## Aim 1:
In the letter about the graduation ceremony, at what time were the ceremonies scheduled to begin?
## Aim 2:
Reproduce the graduation letter verbatim from "Tonggie had to" to "the Internet. Impressive!".
## Aim 3:
According to the graduation letter, why did the group set off at 6 a.m. when the ceremony was not due to start until 8 a.m.?

## Given passage:
⟨

Hi kiddo,
I must tell you about Tonggie's AMA Computer University graduation ceremony
at the Folk Arts Theater.
Your lola, Auntie Cutie, Tonggie and I hied to the Folk Arts Theater
really early yesterday. My FX was off-road that day so though the ceremony
was to start at 8 a.m., we were off at 6 a.m. to make it to the CCP
complex before 7 a.m.
Tonggie had to be there early anyway because he had to collect his toga
from the grad costumers (Rent-a-toga.) There were hordes of people
-- parents in their Sunday best, graduates in their togas or out of
them so as to show off THEIR Sunday best (some of which were inappropriate,
e.g. thigh-high slitted party dresses), siblings young and old, lolos
and lolas, and assorted vendors selling bottled water or paypays
or corsages or even scalped tickets to the ceremony. Tonggie was in
a long-sleeved shirt and a deep burgundy necktie that I had to tie for
him.
We were told the ceremonies would begin at 8 a.m. It would be a multivenue/multicast/
telecast/webcast event. We were at Folk Arts theater, but there were
another few thousand grads in Araneta Colisseum and another few thousand
in Cebu and Davao and all were linked via the Internet. Impressive!

⟩

## Stored data:
⟨

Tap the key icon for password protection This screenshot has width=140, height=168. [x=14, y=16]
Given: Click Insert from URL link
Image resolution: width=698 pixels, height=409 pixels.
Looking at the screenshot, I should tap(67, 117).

⟩

## Response 1:
8 a.m.

## Response 2:
Tonggie had to be there early anyway because he had to collect his toga
from the grad costumers (Rent-a-toga.) There were hordes of people
-- parents in their Sunday best, graduates in their togas or out of
them so as to show off THEIR Sunday best (some of which were inappropriate,
e.g. thigh-high slitted party dresses), siblings young and old, lolos
and lolas, and assorted vendors selling bottled water or paypays
or corsages or even scalped tickets to the ceremony. Tonggie was in
a long-sleeved shirt and a deep burgundy necktie that I had to tie for
him.
We were told the ceremonies would begin at 8 a.m. It would be a multivenue/multicast/
telecast/webcast event. We were at Folk Arts theater, but there were
another few thousand grads in Araneta Colisseum and another few thousand
in Cebu and Davao and all were linked via the Internet. Impressive!

## Response 3:
The writer's FX was off-road that day, so they left at 6 a.m. to reach the CCP complex before 7 a.m.